Thanks for having me. Fortunately, I’ve been doing pretty well.
Your new single entitled “Feelin’ Feelin’” was actually recorded over a decade ago. Why are you releasing it now?
As Sting International always says, “everything in its time.” I guess it just feels like the right time. After all of the loss and lockdowns, we realize that procrastination is no longer an option. We wanted to offer something that would give people a bit of release, if only for the few minutes that they’re immersed in the song.
What do you hope listeners will experience when they hear “Feelin Feelin’” either at-home or on the dancefloor?
I hope people will experience euphoria: have a moment of escape – be totally submerged in the “Feelin’.” I want people to be like whirling dervishes as soon as they hear the intro. So far, it seems to be working.
You’re a legend in the dance music scene.
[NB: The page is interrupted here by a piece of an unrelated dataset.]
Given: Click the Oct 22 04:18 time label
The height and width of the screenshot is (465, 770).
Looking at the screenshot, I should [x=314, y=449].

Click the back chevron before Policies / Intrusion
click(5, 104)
How did you get your start lending your voice to some of the most recognizable tracks in house music?
A friend of mine introduced me to the producers of what later became “Keep Pushin'”. I lived in Germany at the time, and I was doing the musical, Little Shop of Horrors, in Dusseldorf. I rode 4 hours to meet the producers, laid down some vocals off the top of my head, and rode four hours back to Dusseldorf. I thought it was just a demo, but later realized I’d laid down thee vocal. The song hit, so we made “Hold your Head up High” as a follow-up. Then I did “HORNY” with Mousse T and that hit, too. So I said, “OK Lord. I guess I’m supposed to do house music.” That was 26 years ago.
Keep knocking at the door; either it will open or become weak enough to be kicked down.
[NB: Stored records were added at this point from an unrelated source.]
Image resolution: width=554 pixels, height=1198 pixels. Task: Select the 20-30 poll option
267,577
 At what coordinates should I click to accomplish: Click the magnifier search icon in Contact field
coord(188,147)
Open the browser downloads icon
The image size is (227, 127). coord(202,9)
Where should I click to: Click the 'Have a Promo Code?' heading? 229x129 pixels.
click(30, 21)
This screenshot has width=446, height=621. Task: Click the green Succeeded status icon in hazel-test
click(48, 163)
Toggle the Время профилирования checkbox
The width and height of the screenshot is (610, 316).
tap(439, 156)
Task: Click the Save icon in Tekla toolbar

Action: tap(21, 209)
Inaya on creating opportunities as an artist
You’ve been working in dance music since the mid-90s. What tips and tricks do you have for other artists just starting out on longevity as an artist?
Perfect your craft, believe you can do it, then use every opportunity to make it happen. Collaborate, sing at open mic events, sing background vocals in the studio for people and be sure to be credited. Write for other artists. And above all, be tenacious. Keep knocking at the door; either it will open, or become weak enough to be kicked down.
Given your long and storied career thus far, what about dance music culture do you appreciate the most?
I appreciate the faithful and profound dedication to the genre. Most people who follow me know the music that I’ve made 10 plus years ago. I am grateful for that. I really appreciate the loyalty of dance music listeners.
Any other exciting projects coming up this year?
Yes indeed! My duet with Robin S. called “Right Now:” produced by the Godfather of House, Frankie Knuckles, and Eric Kupper will be released as a single soon, and a project that I’ve been working on for my label, “Ny-O-Dae Music, for 4 years, is on the way. So, keep an ear out.